▶ **ACTIVITY**: Reprint the entries without altering anything.

▶ **DATA LISTING**:
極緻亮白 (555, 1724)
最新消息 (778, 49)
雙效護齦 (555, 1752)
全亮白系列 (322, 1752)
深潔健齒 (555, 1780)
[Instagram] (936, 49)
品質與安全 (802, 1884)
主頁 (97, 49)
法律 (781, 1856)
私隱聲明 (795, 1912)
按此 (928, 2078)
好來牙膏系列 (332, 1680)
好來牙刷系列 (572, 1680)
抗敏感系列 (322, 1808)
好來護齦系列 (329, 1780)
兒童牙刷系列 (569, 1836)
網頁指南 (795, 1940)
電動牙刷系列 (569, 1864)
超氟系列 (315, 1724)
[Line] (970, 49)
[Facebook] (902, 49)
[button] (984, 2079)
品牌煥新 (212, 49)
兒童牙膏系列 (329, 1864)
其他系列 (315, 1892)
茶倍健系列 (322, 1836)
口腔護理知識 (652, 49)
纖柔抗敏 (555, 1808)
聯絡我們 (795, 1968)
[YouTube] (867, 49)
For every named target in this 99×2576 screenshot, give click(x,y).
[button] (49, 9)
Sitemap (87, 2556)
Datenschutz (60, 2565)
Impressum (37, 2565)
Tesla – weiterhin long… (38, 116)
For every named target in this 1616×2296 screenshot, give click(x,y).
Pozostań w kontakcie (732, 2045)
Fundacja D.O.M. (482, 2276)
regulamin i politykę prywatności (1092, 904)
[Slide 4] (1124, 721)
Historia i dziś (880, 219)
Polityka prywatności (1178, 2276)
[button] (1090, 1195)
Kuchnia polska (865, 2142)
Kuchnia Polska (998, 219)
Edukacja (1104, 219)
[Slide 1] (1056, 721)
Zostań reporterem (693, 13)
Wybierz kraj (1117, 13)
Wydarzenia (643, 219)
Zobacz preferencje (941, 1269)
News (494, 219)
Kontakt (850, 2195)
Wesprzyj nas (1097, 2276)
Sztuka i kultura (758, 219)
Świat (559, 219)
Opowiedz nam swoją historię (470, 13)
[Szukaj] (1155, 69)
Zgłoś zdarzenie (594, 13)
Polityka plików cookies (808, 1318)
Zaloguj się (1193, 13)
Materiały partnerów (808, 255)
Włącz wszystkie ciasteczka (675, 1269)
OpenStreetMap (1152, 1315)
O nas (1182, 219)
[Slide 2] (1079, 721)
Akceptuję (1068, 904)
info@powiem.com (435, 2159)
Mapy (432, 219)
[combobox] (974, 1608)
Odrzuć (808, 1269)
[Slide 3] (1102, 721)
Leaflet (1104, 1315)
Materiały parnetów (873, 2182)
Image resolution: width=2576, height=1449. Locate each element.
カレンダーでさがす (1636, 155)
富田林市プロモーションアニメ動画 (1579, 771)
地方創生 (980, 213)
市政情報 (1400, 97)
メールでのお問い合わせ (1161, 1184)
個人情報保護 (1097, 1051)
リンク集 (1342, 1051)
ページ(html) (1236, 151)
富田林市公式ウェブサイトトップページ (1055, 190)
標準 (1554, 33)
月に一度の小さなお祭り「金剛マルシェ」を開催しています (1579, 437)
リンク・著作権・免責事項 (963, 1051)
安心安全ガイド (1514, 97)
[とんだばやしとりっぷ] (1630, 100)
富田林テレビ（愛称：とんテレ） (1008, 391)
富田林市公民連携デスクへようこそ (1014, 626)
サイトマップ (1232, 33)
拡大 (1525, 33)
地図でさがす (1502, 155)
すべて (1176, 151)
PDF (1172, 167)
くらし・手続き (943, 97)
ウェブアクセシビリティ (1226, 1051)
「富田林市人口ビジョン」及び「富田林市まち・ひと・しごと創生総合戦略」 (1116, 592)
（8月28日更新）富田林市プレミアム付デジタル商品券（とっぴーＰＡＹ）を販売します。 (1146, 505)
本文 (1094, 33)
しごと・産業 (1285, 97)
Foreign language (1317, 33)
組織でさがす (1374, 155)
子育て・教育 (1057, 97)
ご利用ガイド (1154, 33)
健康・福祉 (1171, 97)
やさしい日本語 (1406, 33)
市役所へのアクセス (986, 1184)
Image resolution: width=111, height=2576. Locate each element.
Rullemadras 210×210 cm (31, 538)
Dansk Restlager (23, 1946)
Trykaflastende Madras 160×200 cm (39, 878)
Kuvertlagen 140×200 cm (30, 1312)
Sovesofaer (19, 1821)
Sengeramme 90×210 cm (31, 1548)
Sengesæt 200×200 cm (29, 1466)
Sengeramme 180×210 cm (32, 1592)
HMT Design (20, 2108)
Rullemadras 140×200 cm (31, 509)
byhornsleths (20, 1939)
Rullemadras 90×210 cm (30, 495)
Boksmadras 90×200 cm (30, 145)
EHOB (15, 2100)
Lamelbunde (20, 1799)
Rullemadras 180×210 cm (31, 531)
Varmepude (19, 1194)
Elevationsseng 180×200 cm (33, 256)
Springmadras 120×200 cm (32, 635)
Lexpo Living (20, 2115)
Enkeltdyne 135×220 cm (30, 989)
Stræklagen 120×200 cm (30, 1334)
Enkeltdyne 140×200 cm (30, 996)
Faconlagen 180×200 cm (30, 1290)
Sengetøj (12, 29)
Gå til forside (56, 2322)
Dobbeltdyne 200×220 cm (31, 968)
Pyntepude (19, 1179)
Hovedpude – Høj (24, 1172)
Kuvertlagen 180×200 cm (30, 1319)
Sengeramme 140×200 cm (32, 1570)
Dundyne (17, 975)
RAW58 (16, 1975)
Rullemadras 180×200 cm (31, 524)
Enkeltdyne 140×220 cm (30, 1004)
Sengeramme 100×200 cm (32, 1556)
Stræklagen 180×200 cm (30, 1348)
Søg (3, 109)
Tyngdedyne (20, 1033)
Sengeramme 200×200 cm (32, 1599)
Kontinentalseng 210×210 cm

▶ **COMPLETED EXERCISE**:
極緻亮白 (555, 1724)
最新消息 (778, 49)
雙效護齦 (555, 1752)
全亮白系列 (322, 1752)
深潔健齒 (555, 1780)
[Instagram] (936, 49)
品質與安全 (802, 1884)
主頁 (97, 49)
法律 (781, 1856)
私隱聲明 (795, 1912)
按此 (928, 2078)
好來牙膏系列 (332, 1680)
好來牙刷系列 (572, 1680)
抗敏感系列 (322, 1808)
好來護齦系列 (329, 1780)
兒童牙刷系列 (569, 1836)
網頁指南 (795, 1940)
電動牙刷系列 (569, 1864)
超氟系列 (315, 1724)
[Line] (970, 49)
[Facebook] (902, 49)
[button] (984, 2079)
品牌煥新 (212, 49)
兒童牙膏系列 (329, 1864)
其他系列 (315, 1892)
茶倍健系列 (322, 1836)
口腔護理知識 (652, 49)
纖柔抗敏 (555, 1808)
聯絡我們 (795, 1968)
[YouTube] (867, 49)
For every named target in this 99×2576 screenshot, give click(x,y).
[button] (49, 9)
Sitemap (87, 2556)
Datenschutz (60, 2565)
Impressum (37, 2565)
Tesla – weiterhin long… (38, 116)
For every named target in this 1616×2296 screenshot, give click(x,y).
Pozostań w kontakcie (732, 2045)
Fundacja D.O.M. (482, 2276)
regulamin i politykę prywatności (1092, 904)
[Slide 4] (1124, 721)
Historia i dziś (880, 219)
Polityka prywatności (1178, 2276)
[button] (1090, 1195)
Kuchnia polska (865, 2142)
Kuchnia Polska (998, 219)
Edukacja (1104, 219)
[Slide 1] (1056, 721)
Zostań reporterem (693, 13)
Wybierz kraj (1117, 13)
Wydarzenia (643, 219)
Zobacz preferencje (941, 1269)
News (494, 219)
Kontakt (850, 2195)
Wesprzyj nas (1097, 2276)
Sztuka i kultura (758, 219)
Świat (559, 219)
Opowiedz nam swoją historię (470, 13)
[Szukaj] (1155, 69)
Zgłoś zdarzenie (594, 13)
Polityka plików cookies (808, 1318)
Zaloguj się (1193, 13)
Materiały partnerów (808, 255)
Włącz wszystkie ciasteczka (675, 1269)
OpenStreetMap (1152, 1315)
O nas (1182, 219)
[Slide 2] (1079, 721)
Akceptuję (1068, 904)
info@powiem.com (435, 2159)
Mapy (432, 219)
[combobox] (974, 1608)
Odrzuć (808, 1269)
[Slide 3] (1102, 721)
Leaflet (1104, 1315)
Materiały parnetów (873, 2182)
Image resolution: width=2576, height=1449. Locate each element.
カレンダーでさがす (1636, 155)
富田林市プロモーションアニメ動画 (1579, 771)
地方創生 (980, 213)
市政情報 (1400, 97)
メールでのお問い合わせ (1161, 1184)
個人情報保護 (1097, 1051)
リンク集 (1342, 1051)
ページ(html) (1236, 151)
富田林市公式ウェブサイトトップページ (1055, 190)
標準 (1554, 33)
月に一度の小さなお祭り「金剛マルシェ」を開催しています (1579, 437)
リンク・著作権・免責事項 (963, 1051)
安心安全ガイド (1514, 97)
[とんだばやしとりっぷ] (1630, 100)
富田林テレビ（愛称：とんテレ） (1008, 391)
富田林市公民連携デスクへようこそ (1014, 626)
サイトマップ (1232, 33)
拡大 (1525, 33)
地図でさがす (1502, 155)
すべて (1176, 151)
PDF (1172, 167)
くらし・手続き (943, 97)
ウェブアクセシビリティ (1226, 1051)
「富田林市人口ビジョン」及び「富田林市まち・ひと・しごと創生総合戦略」 (1116, 592)
（8月28日更新）富田林市プレミアム付デジタル商品券（とっぴーＰＡＹ）を販売します。 (1146, 505)
本文 (1094, 33)
しごと・産業 (1285, 97)
Foreign language (1317, 33)
組織でさがす (1374, 155)
子育て・教育 (1057, 97)
ご利用ガイド (1154, 33)
健康・福祉 (1171, 97)
やさしい日本語 (1406, 33)
市役所へのアクセス (986, 1184)
Image resolution: width=111, height=2576. Locate each element.
Rullemadras 210×210 cm (31, 538)
Dansk Restlager (23, 1946)
Trykaflastende Madras 160×200 cm (39, 878)
Kuvertlagen 140×200 cm (30, 1312)
Sovesofaer (19, 1821)
Sengeramme 90×210 cm (31, 1548)
Sengesæt 200×200 cm (29, 1466)
Sengeramme 180×210 cm (32, 1592)
HMT Design (20, 2108)
Rullemadras 140×200 cm (31, 509)
byhornsleths (20, 1939)
Rullemadras 90×210 cm (30, 495)
Boksmadras 90×200 cm (30, 145)
EHOB (15, 2100)
Lamelbunde (20, 1799)
Rullemadras 180×210 cm (31, 531)
Varmepude (19, 1194)
Elevationsseng 180×200 cm (33, 256)
Springmadras 120×200 cm (32, 635)
Lexpo Living (20, 2115)
Enkeltdyne 135×220 cm (30, 989)
Stræklagen 120×200 cm (30, 1334)
Enkeltdyne 140×200 cm (30, 996)
Faconlagen 180×200 cm (30, 1290)
Sengetøj (12, 29)
Gå til forside (56, 2322)
Dobbeltdyne 200×220 cm (31, 968)
Pyntepude (19, 1179)
Hovedpude – Høj (24, 1172)
Kuvertlagen 180×200 cm (30, 1319)
Sengeramme 140×200 cm (32, 1570)
Dundyne (17, 975)
RAW58 (16, 1975)
Rullemadras 180×200 cm (31, 524)
Enkeltdyne 140×220 cm (30, 1004)
Sengeramme 100×200 cm (32, 1556)
Stræklagen 180×200 cm (30, 1348)
Søg (3, 109)
Tyngdedyne (20, 1033)
Sengeramme 200×200 cm (32, 1599)
Kontinentalseng 210×210 cm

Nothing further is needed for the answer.